For his part, Braeden has opted to break his silence and let fans know what's really been going on. The actor asserts that his dismissal from the show was all part of a "calculated" plot by executives at Sony Pictures, the production company of The Young and the Restless, who used a very legal clause in his contract to get what they wanted.
As previously reported by Soap Central, Braeden, who is currently under contract with Y&R through November 2010, was asked by the show to accept a salary cut. Braeden was said to have objected, noting that his contract guaranteed him a set salary until its expiration.
"[A]s it turns out, the contracts you sign are not worth the paper they're written on thanks to this ridiculous clause where they have a right to change anything or let you go every 26 weeks," Braeden told Michael Logan of TVGuide Magazine. "It's a joke. Our union ought to be ashamed of itself for having [allowed] this. And for the show to actually invoke that clause after one has served loyally and lovingly for 30 years is unconscionably ungracious."
"When I sign a three-year deal, I'm obligated to fulfill that deal. The producers, however, can come to me after a half-year and say, 'We've changed our minds.' Where in the world of business does this kind of contract exist?" Braeden told Entertainment Weekly.
"It's not that one hadn't agreed to a reduction, but they hit you with a sledgehammer," the actor added in an interview with Soap Opera Digest. "It's done in such an insulting fashion. It could have been dealt with in a far more gracious way. It is cold and hard-nosed... The whole thing was so calculated it was unbelievable... It's not even about the money."
"I was the first one [to offer to take a paycut] because I knew that if we all did it, we would insure the continuation of the show," Braeden explained. "I did it two years ago when I signed my last contract, which I thought would last until next November."

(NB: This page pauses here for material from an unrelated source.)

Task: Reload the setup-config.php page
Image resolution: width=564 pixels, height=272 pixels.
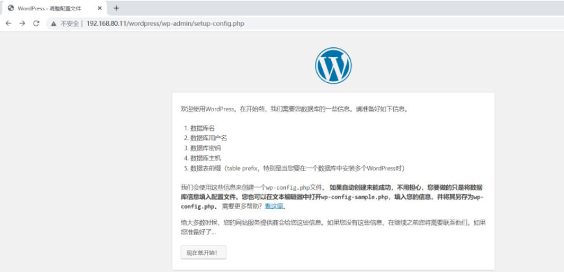Action: [37, 23]
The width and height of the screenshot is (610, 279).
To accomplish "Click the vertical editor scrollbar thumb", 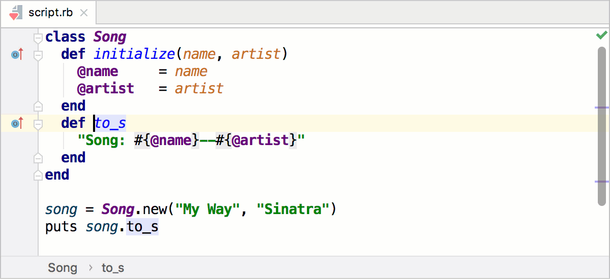I will click(x=601, y=127).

In a time when soaps are trying to cut their costs to remain viable, it always seems that the bottom line must have a dollar sign attached to it. Braeden, however, claims that Sony's hard-line position is "all about intimidation." Some insiders say they saw trouble coming when, at a cast meeting earlier this year designed to inform the cast of some upcoming cost-cutting measures, Braeden was the only cast member not in attendance.
As for whether or not there is any chance that he'll return to The Young and the Restless, Braeden wants fans to know that nothing is written in stone.
"It is not a fait accompli, but I am seriously thinking about various other career options. As you know, I came to Y&R from film, from nighttime television, from theatre," Braeden notes. "I still feel full of piss and vinegar. We shall see what happens. It's been a wonderful ride, and I'm very grateful to have played this role for as long as I have.